Story at a glance
- The world’s first approved Ebola vaccine has arrived.
- The vaccine has been shown to be 97.5 percent effective during outbreaks of the deadly virus.
- The European Medicines Agency approved an Ebola vaccine on Nov. 11, and on Nov. 12 the World Health Organization prequalified the vaccine, paving the way for its use by other United Nations agencies and Gavi, the Vaccine Alliance.
The world now has its first approved vaccine against the deadly Ebola virus. On Nov. 11 the European Medicines Agency authorized the vaccine, called Ervebo, manufactured by U.S. drugmaker Merck. The next day, the World Health Organization (WHO) prequalified the vaccine, declaring it as a safe and effective preventative measure against Ebola. The vaccine is currently being deployed in the Democratic Republic of Congo (DRC) in “compassionate use” cases similar to a clinical trial, Nature reports.

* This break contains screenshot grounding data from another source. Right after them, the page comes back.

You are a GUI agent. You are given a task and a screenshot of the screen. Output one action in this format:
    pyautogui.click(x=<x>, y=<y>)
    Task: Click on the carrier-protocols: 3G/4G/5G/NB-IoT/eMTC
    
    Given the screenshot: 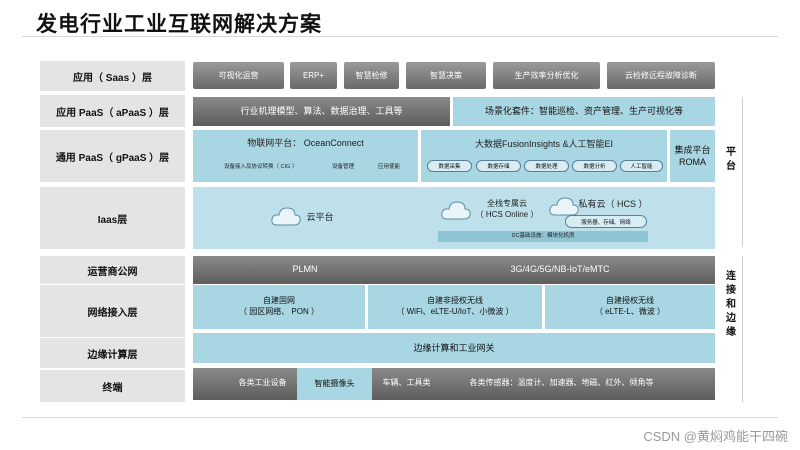 What is the action you would take?
    pyautogui.click(x=560, y=268)
    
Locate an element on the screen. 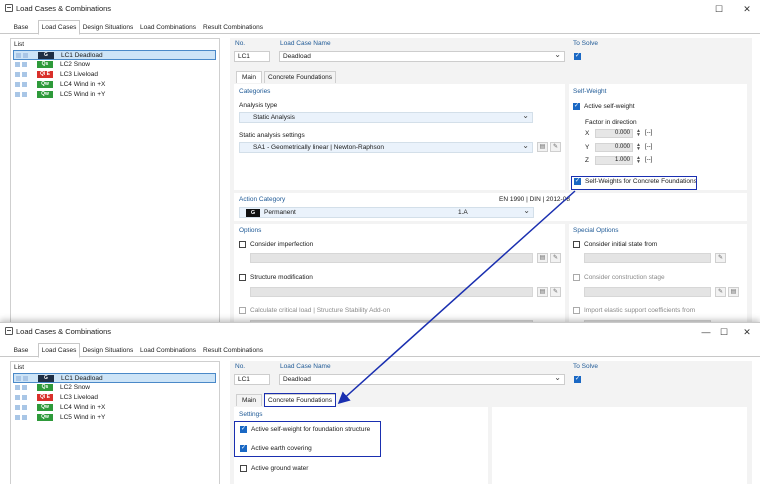 This screenshot has width=760, height=484. structure-modification-dropdown is located at coordinates (392, 292).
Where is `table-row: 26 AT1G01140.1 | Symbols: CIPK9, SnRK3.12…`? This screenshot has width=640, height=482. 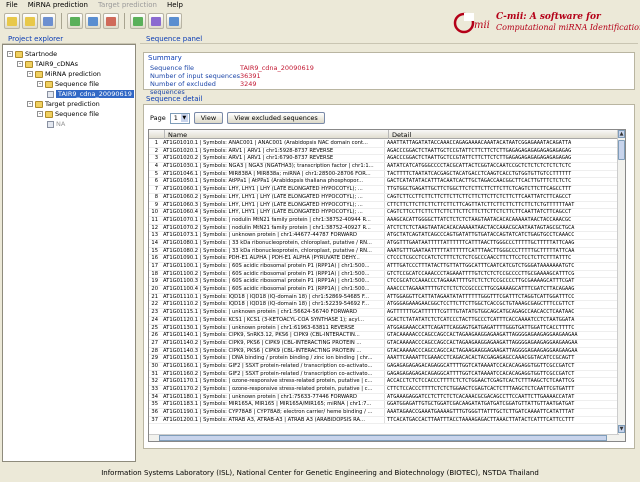 table-row: 26 AT1G01140.1 | Symbols: CIPK9, SnRK3.12… is located at coordinates (384, 336).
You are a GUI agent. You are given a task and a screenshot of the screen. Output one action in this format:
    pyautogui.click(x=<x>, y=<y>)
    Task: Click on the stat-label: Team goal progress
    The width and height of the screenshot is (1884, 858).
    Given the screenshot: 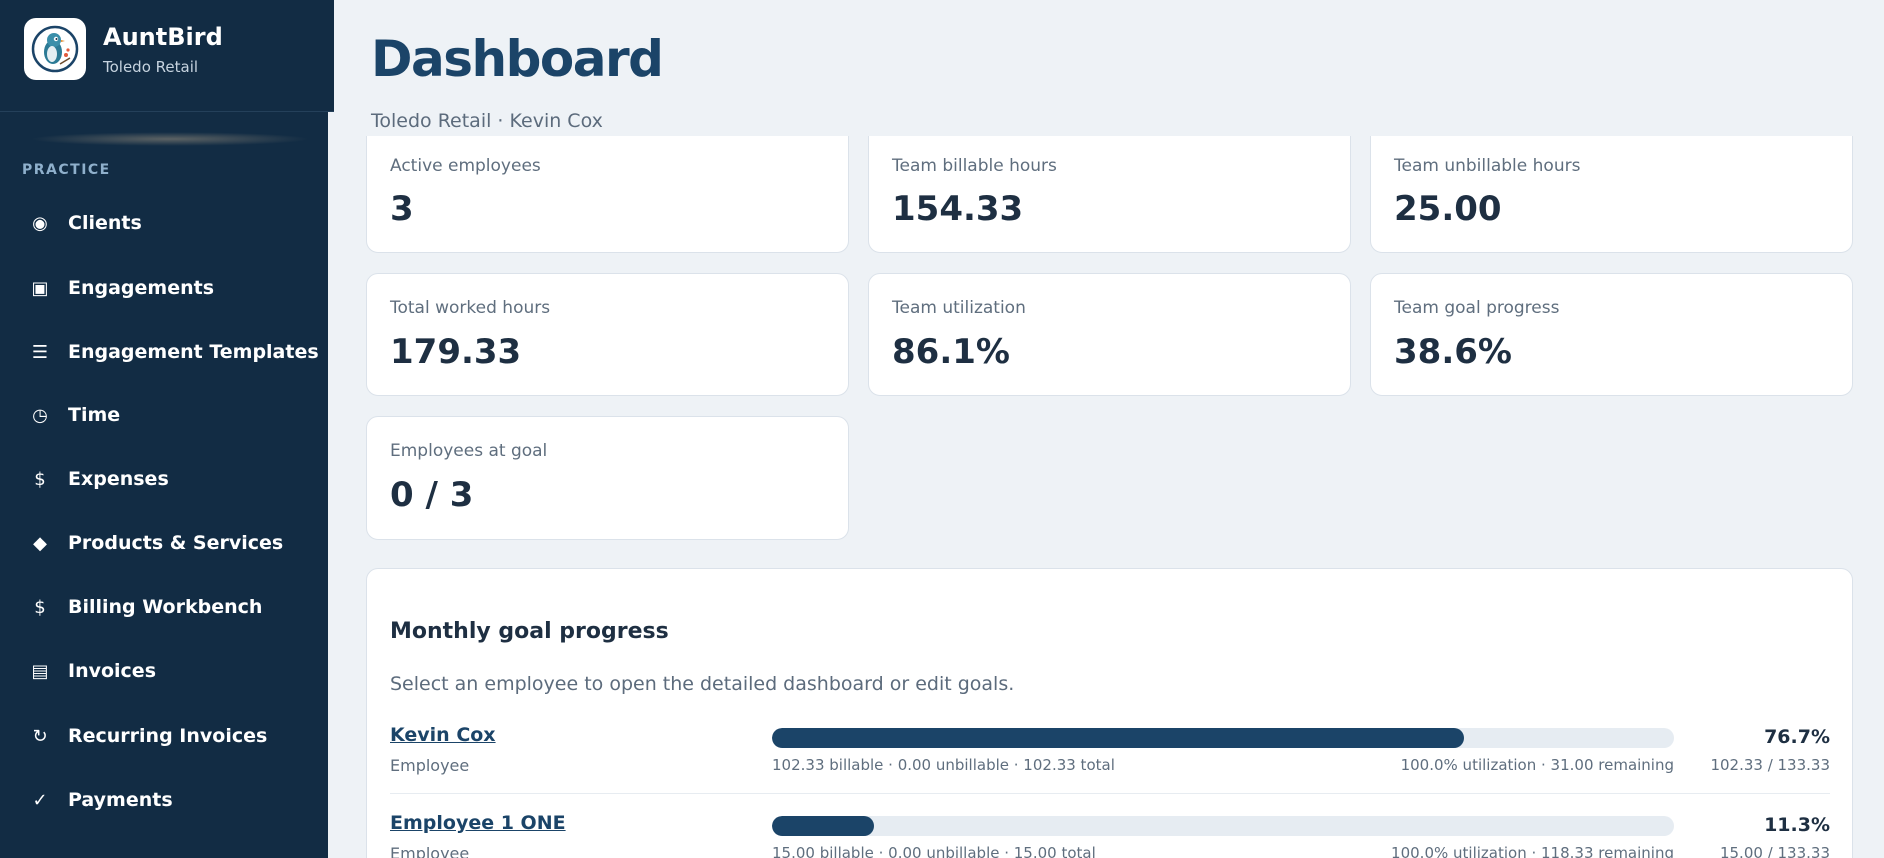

By prequalifying the vaccine, the WHO hopes to accelerate its dissemination, allowing United Nations agencies and Gavi, the Vaccine Alliance, to obtain and distribute the vaccine. Merck says that it will work with the Food and Drug Administration in the U.S. as well as agencies across Africa to secure broader approval.
“This is a vaccine with huge potential,” Seth Berkley, CEO of Gavi, said in a press release. “It has already been used to protect more than 250,000 people in the DRC and could well make major Ebola outbreaks a thing of the past.”
The active outbreak of Ebola in the DRC has claimed nearly 2,200 lives since August 2018 and infected more than 3,000. The current outbreak is second in scale only to the 2014 West African outbreak that killed 11,000 and sickened 28,000.
The Ervebo vaccine is one of several vaccines against the virus, which causes internal bleeding, fever, vomiting and severe diarrhoea, but only Merck’s has been tested during an outbreak. Preliminary data suggest Ervebo is 97.5 percent effective, protecting over 90,000 people during recent outbreaks.
More than 250,000 people in the DRC have received the vaccine under the compassionate use license, but its approval will pave the way for broader, less time consuming distribution. Ervebo protects against the Zaire strain of the virus, one of four known to infect humans, which is responsible for the vast majority of Ebola outbreaks since its discovery in 1976.
David Heymann, an epidemiologist at the London School of Hygiene and Tropical Medicine, told Nature that the vaccine’s approval “makes a big difference,” but that it does not mark the end of research. “The message is that the research is not done…It’s really important to continue to study vaccines and develop those second and third-generation vaccines.”
Additional research could determine the vaccine’s longevity, whether it can be extended via a booster or potentially extend it to other strains of Ebola.